Overexpression of calcineurin in mouse causes sudden cardiac death associated with decreased density of K+ channels

Background: Overexpression of calcineurin in transgenic (TG) mice results in cardiac hypertrophy and unexpected deaths. Methods and results: None of the TG survived beyond 24 weeks ( n =38) whereas all of the wildtype (WT, n =47) survived. Prolongation of repolarization preceded the development of sustained pleomorphic ventricular tachycardia and high degree atrioventricular block, which occurred during spontaneous sudden deaths.
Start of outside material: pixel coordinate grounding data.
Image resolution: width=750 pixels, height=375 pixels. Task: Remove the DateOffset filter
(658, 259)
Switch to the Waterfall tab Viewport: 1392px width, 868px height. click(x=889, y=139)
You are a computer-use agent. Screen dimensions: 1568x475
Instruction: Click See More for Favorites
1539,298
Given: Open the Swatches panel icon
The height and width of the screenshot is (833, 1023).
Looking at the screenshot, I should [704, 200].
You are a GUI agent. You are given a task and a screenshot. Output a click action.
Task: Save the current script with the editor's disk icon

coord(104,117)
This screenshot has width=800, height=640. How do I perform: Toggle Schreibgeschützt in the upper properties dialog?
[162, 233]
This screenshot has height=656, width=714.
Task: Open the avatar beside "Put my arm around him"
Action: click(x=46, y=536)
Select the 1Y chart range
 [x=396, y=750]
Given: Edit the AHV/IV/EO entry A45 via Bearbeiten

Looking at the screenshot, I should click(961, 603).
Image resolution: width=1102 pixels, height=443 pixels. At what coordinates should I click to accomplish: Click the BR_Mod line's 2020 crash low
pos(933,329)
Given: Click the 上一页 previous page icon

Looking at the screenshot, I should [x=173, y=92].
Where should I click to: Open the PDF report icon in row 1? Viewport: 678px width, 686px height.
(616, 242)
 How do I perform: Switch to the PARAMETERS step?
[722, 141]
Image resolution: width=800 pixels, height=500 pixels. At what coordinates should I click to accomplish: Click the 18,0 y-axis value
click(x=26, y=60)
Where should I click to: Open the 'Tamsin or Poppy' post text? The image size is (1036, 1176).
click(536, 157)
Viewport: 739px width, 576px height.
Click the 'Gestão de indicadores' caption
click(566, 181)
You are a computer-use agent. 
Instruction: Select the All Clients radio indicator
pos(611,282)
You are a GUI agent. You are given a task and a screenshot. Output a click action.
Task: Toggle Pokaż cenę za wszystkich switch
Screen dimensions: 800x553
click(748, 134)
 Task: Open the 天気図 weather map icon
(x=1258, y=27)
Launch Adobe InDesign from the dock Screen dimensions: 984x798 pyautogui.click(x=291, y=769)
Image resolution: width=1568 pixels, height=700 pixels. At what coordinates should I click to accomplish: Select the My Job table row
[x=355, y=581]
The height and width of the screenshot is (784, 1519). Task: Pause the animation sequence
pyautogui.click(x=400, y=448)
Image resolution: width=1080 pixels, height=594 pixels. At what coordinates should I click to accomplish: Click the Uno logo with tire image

Since depolarization-activated K+ channels contribute dominantly to repolarization in mice, we hypothesized that the TG would decrease these K+ currents and that the in vivo administration of cyclosporin A (CsA), a calcineurin inhibitor, would reduce this effect. CsA reversed cardiac hypertrophy: capacitance measurements of WT left ventricular myocytes (127±7 pF; n =45) and CsA-treated TG (129±14 pF; n =17) were significantly lower than in placebo-treated TG (220±11 pF; n =41; P <0.001 by ANOVA). Independent of whether the data fit a bi- or a tri-exponential model, the density of I tof was significantly reduced in TG versus WT and CsA reversed this effect. While I tos and I Kslow were also reduced in TG, CsA does not reverse this change because long-term in vivo CsA treatment of WT also reduces I tos and I Kslow. To assess whether the decreased ‘repolarization reserve’ contributed to arrhythmogenesis, the residual I Kr was blocked by dofetilide precipitating pleomorphic ventricular tachycardias. Conclusion: Since the downregulation of I tof was observed with overexpression of calcineurin and was also reversed by the calcineurin inhibitor CsA, we conclude that downregulation of I tof is a consequence of calcineurin overexpression.